8

Suppose we have a point set, the points are labeled 1,2,3,....n. And p[i] is the coordinate of the point. Now I want the label of nearest and next nearest point (maybe several) corresponding every point in this point set.

For example:

p[1] = {0, 0};
p[2] = {0, 1};
p[3] = {1, 0};
p[4] = {0, 5};

and I want a list for nearest neighbour like this:

{{2, 3}, {1}, {1}, {2}}

it means that p[2] and p[3] is nearest to p[1], p[1] is nearest to p[2], etc.

And I need a similar next nearest neighbour list.

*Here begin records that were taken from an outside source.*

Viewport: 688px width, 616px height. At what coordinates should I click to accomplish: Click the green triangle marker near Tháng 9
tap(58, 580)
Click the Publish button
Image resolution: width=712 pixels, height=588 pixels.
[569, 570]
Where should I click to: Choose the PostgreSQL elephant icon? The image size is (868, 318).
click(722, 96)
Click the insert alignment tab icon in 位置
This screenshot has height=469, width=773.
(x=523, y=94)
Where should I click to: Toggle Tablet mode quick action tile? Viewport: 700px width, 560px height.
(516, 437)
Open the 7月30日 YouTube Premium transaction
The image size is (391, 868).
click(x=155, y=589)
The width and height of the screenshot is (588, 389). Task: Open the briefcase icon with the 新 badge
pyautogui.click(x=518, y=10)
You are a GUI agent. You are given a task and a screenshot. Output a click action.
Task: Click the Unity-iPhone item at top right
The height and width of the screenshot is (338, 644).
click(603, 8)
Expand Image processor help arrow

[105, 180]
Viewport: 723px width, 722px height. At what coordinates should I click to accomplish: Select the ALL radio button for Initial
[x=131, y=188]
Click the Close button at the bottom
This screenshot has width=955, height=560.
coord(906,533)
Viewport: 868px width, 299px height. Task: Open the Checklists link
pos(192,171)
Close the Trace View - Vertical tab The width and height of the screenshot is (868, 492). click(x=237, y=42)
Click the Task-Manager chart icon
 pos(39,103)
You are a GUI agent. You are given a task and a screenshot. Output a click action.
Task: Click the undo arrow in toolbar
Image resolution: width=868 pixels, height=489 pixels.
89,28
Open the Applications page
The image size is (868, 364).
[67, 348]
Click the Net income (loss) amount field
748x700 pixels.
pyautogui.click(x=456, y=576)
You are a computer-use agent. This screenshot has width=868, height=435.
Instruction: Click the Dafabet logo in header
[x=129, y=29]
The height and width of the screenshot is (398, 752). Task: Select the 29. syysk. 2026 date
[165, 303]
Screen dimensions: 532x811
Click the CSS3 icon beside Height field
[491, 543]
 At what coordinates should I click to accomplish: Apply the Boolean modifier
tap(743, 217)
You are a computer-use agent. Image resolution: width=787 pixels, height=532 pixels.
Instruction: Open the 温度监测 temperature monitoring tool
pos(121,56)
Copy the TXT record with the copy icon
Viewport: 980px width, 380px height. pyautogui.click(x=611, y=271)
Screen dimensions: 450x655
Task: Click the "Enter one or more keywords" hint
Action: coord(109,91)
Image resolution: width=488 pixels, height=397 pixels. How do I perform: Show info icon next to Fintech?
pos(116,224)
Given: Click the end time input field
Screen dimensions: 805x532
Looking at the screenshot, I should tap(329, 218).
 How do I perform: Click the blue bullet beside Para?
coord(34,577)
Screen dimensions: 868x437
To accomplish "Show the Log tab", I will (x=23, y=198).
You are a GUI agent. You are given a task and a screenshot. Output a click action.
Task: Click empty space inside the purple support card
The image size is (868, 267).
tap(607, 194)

I write the following code:

num = 5000;
Do[p[i] = RandomInteger[{1, 100}, 2], {i, 1, num}];

coolist = Table[p[i], {i, 1, num}];

Clear[position];
position[expr_] := 
  With[{positionData = 
     SortBy[#[[1, 1]] -> #[[All, 2]] & /@ 
        GatherBy[
         Extract[expr, #, Verbatim] -> # & /@ 
          Position[expr, _, Depth[expr]], First], 
       Min[Length /@ #[[2]]] &] // Dispatch}, 
   Replace[#, positionData] &];

poscoolist = position[coolist];

Clear[nnsite];
nnsite[k_, coolist_] := Module[{nncoolist},
   nncoolist = Nearest[Complement[coolist, {p[k]}], p[k]];
   Flatten@
    Table[poscoolist[nncoolist[[i]]], {i, 1, Length[nncoolist]}]];

nearestlist = Table[nnsite[i, coolist], {i, 1, num}]; // AbsoluteTiming

Clear[nnlabel];
Thread[Evaluate@Array[nnlabel, num] = nearestlist];

Clear[nnnsite];
nnnsite[k_, coolist_] := Module[{nnncoolist},
   nnncoolist = 
    Nearest[Complement[
      Delete[coolist, Partition[nnlabel[k], 1]], {p[k]}], p[k]];
   Flatten@
    Table[poscoolist[nnncoolist[[i]]], {i, 1, Length[nnncoolist]}]];

nextnearestlist = 
   Table[nnnsite[i, coolist], {i, 1, num}]; // AbsoluteTiming

the function position in the above code is provide by Mr.Wizard (see here). nearestlist and nextnearestlist give the result.

Notice to use my code, supply every coordinate p[i] of points.

For 5000 points, it takes 1 minutes. But for 10000 points, it takes 6 minutes. Quite long!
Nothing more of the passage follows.